There is no specific answer for how much data is needed to build and train a machine learning model, but we've provided some suggestions which may prevent you from making some common mistakes.
Before jumping into building time series machine learning models, ask yourself a few questions.
What's the granularity of my data, e.g., seconds, hours, years?
A year’s worth of data can imply 365 data points, 52 data points, 12 data points, or even a single data point depending on how the data was recorded, and all are equally valid.
What are my underlying assumptions about my data?
If you expect your data is annually seasonal, make sure you have at least 365 days, 52 weeks, or 12 months of data, plus some additional data points for testing- note how important the granularity of data is in this scenario.

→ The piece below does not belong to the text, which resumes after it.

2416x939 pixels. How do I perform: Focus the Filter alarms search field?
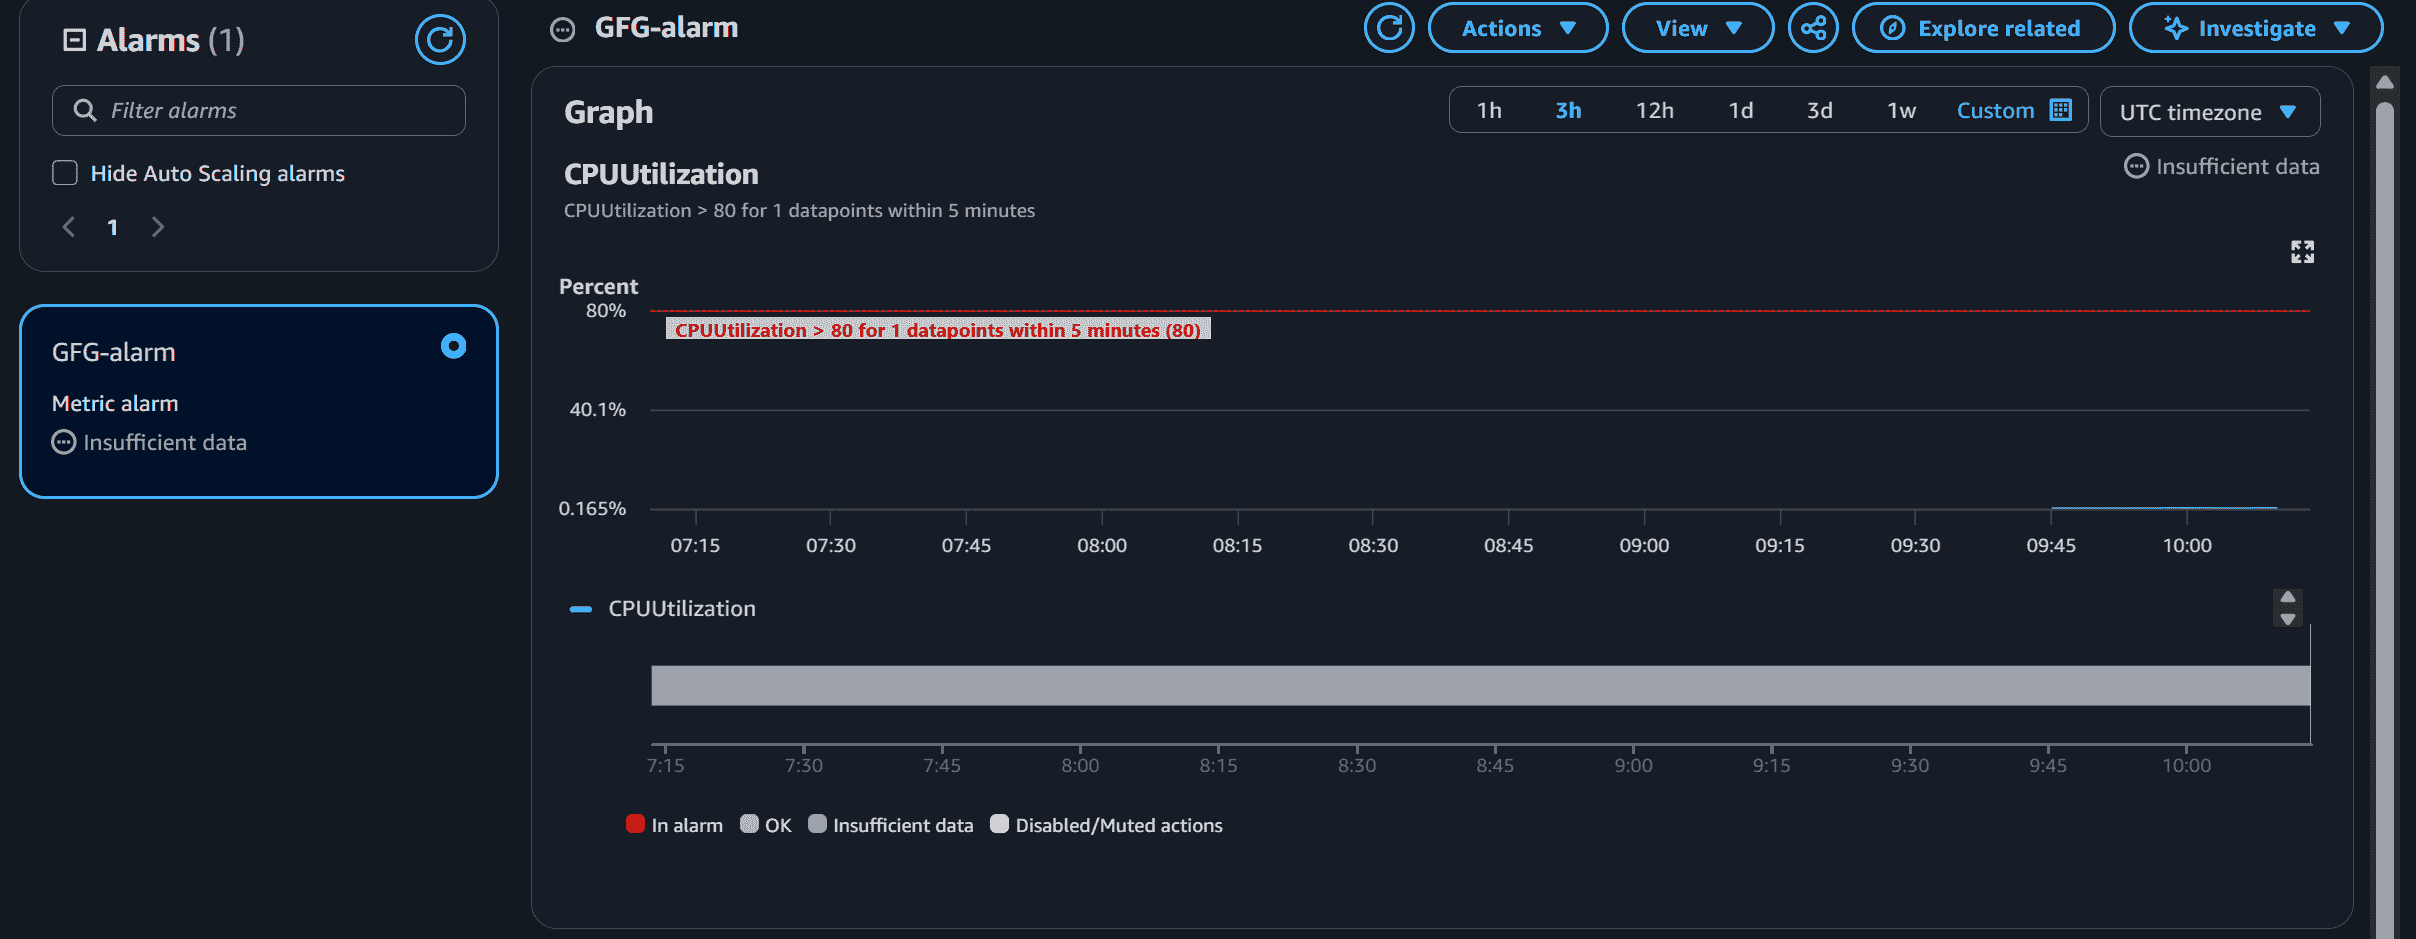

How far out am I trying to predict?
If you’re trying to predict 12 months into the future, you should have at least 12 months worth (a data point for every month) to train on before you can expect to have trustworthy results.
A decent model should always have more observations than parameters. This means that the submitted data should have as many observations as the period of the maximum expected seasonality.
If you have daily sales data and you expect that it exhibits annual seasonality, you should have more than 365 (days in a year) data points to train a successful model. If you have hourly data and you expect your data exhibits weekly seasonality, you should have more than 7 (days in a week) multiplied by 24 (hours in a day) = 168 observations to train a model.
These are the bare minimum number of points needed to train time series models, but if you want to test how accurately your model performs, more data is required. Read Training Set vs. Test Set to learn what is needed to test a model.
Regression & Classification
Our Data Science team suggests a general rule of thumb is that the number of observations should be proportional to 1/d^p where p = # of features and d = the maximum spacing between consecutive or neighboring data points after each feature is scaled to the range 0-1. Another general rule of thumb is that for a data set with N observations, you can have up to N-1 features if the features are uncorrelated. If the features are strongly correlated, you should have no more than √N features.
For the non-data scientists of the world, the more practical suggestion is to have 10x as many observations as you do features.
A data set with 3 columns (features) should contain approximately 30 total rows (observations) + 1 additional column (target) in which you are trying to predict.